New part in p4 architecture and language

Hi all,

I want to add a new part (like Ingress match-action or parser) in the V1Model (called X part) and the functionality of this new part is just transferring inputs to outputs. Also, I want to call this new part in p4 code with the input parameter which is input packets and I want to transfer them to the next part in V1Model which. I know this change has a compiler side and an architecture side. Please let me know which changes in compiler and architecture need for this new part. Especially, I want to know how the compiler understands after the parser, whether we have ingress match-action or how the compiler makes the connection between different parts of V1Model.

PS: The reason I want to add the new part to know more about the ability of P4 language and architecture to finally improve them.

Thank you in advance.

Hello @mohxen

I think that it would be helpful if we review basic concepts first.

Let’s start with what P4 architecture actually is and what it is not:

  1. P4 architecture specifies:
    a. A list of P4-programmable blocks that exist in a given processing pipeline
    b. The interfaces (intrinsic metadata) between these blocks and the fixed portion of the processing pipeline
    c. The set of externs and their interfaces (constructors and methods)
  2. P4 architecture does not explicitly specify:
    a. The set of fixed-function blocks in a given processing pipeline
    b. The overall packet flow within the pipeline (which block is executed first, which block is executed second, which metadata is passed where, etc.)
  3. Things that are listed in (2) are typically documented in the architecture description in plain English (or another natural language) together with the exact semantics of externs, etc.
  4. Overall, P4 Architectures describe the existing pipelines (and only the things that are needed by the compiler). They do not create or define new pipelines.

■ Short task ■
Continue the forum thread on adding a new block to the P4 architecture from where it stops.

■ Given information ■
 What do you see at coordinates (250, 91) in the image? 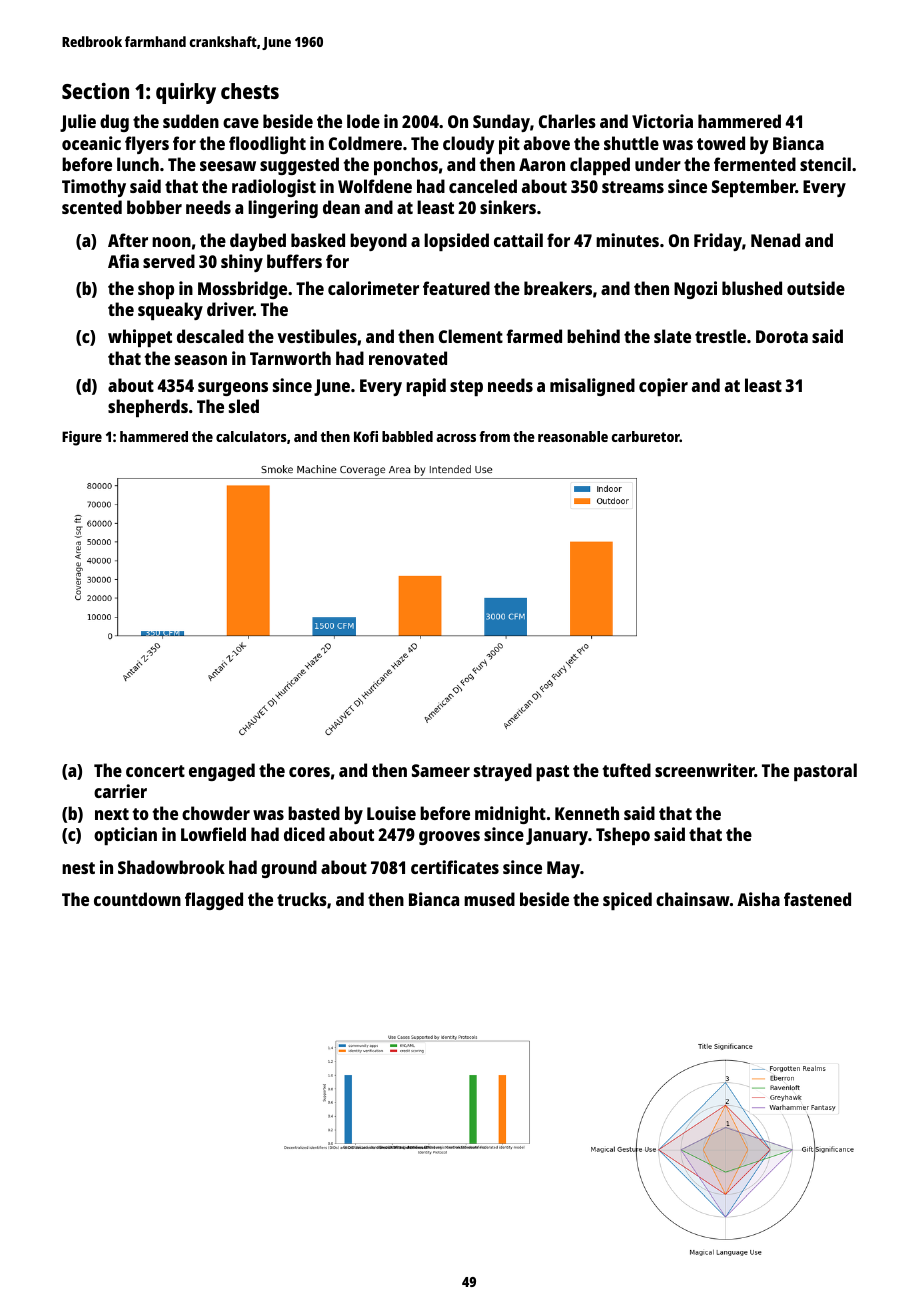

■ Answer to this problem ■
    a. You can certainly define as many new architectures as you like and it should be possible to implement them in software (it can do anything anyway), but aside from theoretical research they might not be very useful unless they can describe the actual hardware devices that can switch packets a lot faster than the software can. In the latter case, you would, probably, start with the specific HW device you want to describe and not the other way around :slight_smile:

Based on this, it is pretty clear that:

  1. You probably want to create an new architecture (e.g. Mohxen-V1), which is based on V1Model, but is really a different one, since it will have an additional component
  2. As a result, it is clear that the first step then would be to create a target with that architecture and not to modify the compiler. BMv2 allows you to create a variety of pipelines out of different components, so go to the BMv2 GitHub repository and study how this can be done.
  3. Based on what I said above, it is that new implementation that you will create (and not the new P4 architecture) that will determine what is passed where, in which order the blocks will be invoked and so on.
  4. It should also be clear that the picture you drew is extremely simplified and is not quite the right way to understand what architectures really are :slight_smile:

Once you do all that you will be ready to do compiler modifications. Again, the best way would be to study the compiler source code and specifically BMv2 backend that supports two different pipelines: simple_switch and PSA.

In fact, I think that a very productive thing to do might be to ask the developers if they need help, since I think that PSA work might not have been 100% completed.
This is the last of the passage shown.